Cells (2×106) treated with 4, 8 or 16 μM TET were washed with ice-cold PBS. Total protein was subsequently extracted using a total protein extraction kit (Millipore, Waltham, MA, USA) and quantified with a bicinchoninic acid protein assay kit (Pierce) according to the manufacturer’s instructions. Protein (~50 μg) was resolved on denatured 10–15% SDS-PAGE and subsequently transferred to polyvinylidene fluoride membranes. After blocking for 1 h in Tris-buffered saline and Tween-20 [TBST (Dakewe, Beijing, China), containing 5% milk], the membranes were incubated overnight at 4°C with antibodies against Bid (anti-Bid antibody; ab32060, Abcam), Bcl-xl (anti-Bcl-xl antibody; ab32370, Abcam), Bax (anti-Bax antibody; ab32503, Abcam), Cyto-C (anti-Cyto-C antibody; ab110325, Abcam), Bcl-2 (anti-Bcl-2 antibody; ab32124, Abcam), Apaf-1 (anti-Apaf-1 antibody; ab32372, Abcam), and β-actin (anti-β-actin antibody; Santa Cruz Biotechnology, Santa Cruz, CA, USA). The membranes were incubated with goat anti-mouse IgG-HRP (Pierce) and goat anti-rabbit IgG-HRP (Pierce) secondary antibodies at room temperature for 1 h. Signals were detected using an Enhanced Chemiluminescence kit (GE Healthcare, Shanghai, China) with exposure to X-ray film (Kodak, Hangzhou, China).

Statistical analysis

All data are expressed as the mean ± SD. Mean values were calculated from data obtained from experiments performed in triplicate. Student’s t-test was used to evaluate the differences between the various experimental and control groups. IC50 values and 95% confidence intervals (CI) were calculated from MTT assay data using GraphPad Prism 5 (GraphPad Software, Inc., La Jolla, CA, USA). P<0.05 was considered to indicate a statistically significant difference.

Results

TET inhibits the viability of osteosarcoma cells in a dose- and time-dependent manner

In order to investigate the effects of TET (structure, Fig. 1) on the proliferation of osteosarcoma cells, the growth of MG-63 and U-2OS cells was examined using MTT assays. The results demonstrated that TET inhibited cell proliferation in a dose- and time-dependent manner (Fig. 2). Following incubation with TET for 24 h, the IC50 values for TET were 13.36 μM for the MG-63 cells and 9.98 μM for the U-2OS cells.

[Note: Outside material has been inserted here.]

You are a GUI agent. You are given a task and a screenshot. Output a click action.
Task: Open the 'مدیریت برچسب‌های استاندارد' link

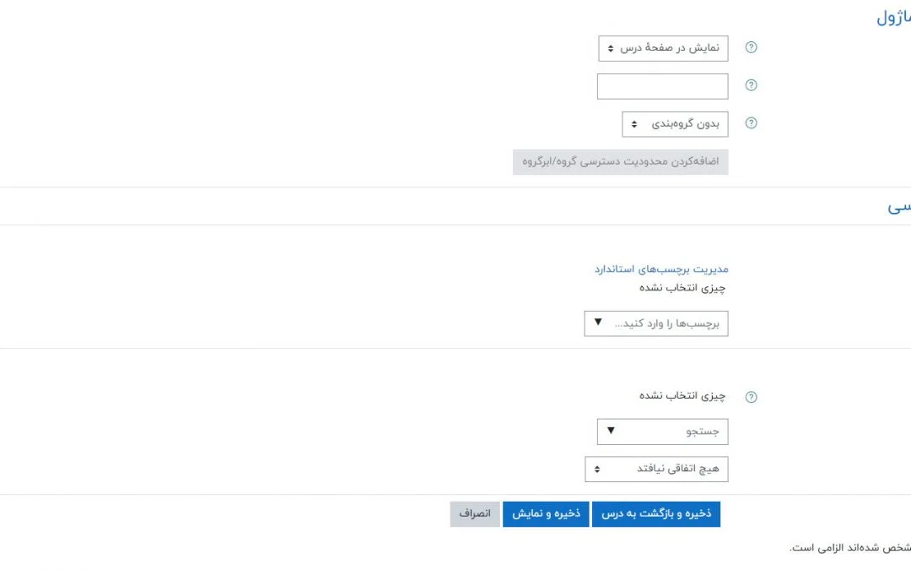(661, 269)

Figure 2 Tetrandrine (TET) inhibits the proliferation of human osteosarcoma cells in a dose- and time-dependent manner. (A) MG-63 and (B) U2-0S cells were exposed to various concentrations of TET for different periods of time and the absorbances at 570 nm were obtained using a 96-well micro-test spectrophotometer following the MTT assay. The inhibition rate was expressed as the percentage of cell inhibition compared with the control. The data are expressed as the mean ± SD of triplicate samples.

TET induces apoptosis in human osteosarcoma cells

To investigate the mechanism by which TET inhibits the proliferation of human osteosarcoma cells, TEM and flow cytometry analyses were performed. As shown in Fig. 2A, TEM showed typical apoptotic morphological features: Cell shrinkage, nuclear condensation, nuclear fragmentation, chromatin condensation, a crescent-shaped nucleus and cytoplasmic vacuoles. Furthermore, flow cytometry experiments (Fig. 3B) similarly showed that TET is capable of inducing apoptosis in human osteosarcoma cells. These results were consistent with the inhibition of cell growth demonstrated by the MTT assay and suggest that the inhibition of cell viability by TET partly results from the activation of an apoptotic cell-death mechanism. Moreover, a caspase enzyme activity assay revealed that TET caused time-dependent activation of caspase-3 and caspase-8 activity (Fig. 3C) at the tested concentration. Thus TET may inhibit the proliferation of human osteosarcoma cells by inducing apoptosis.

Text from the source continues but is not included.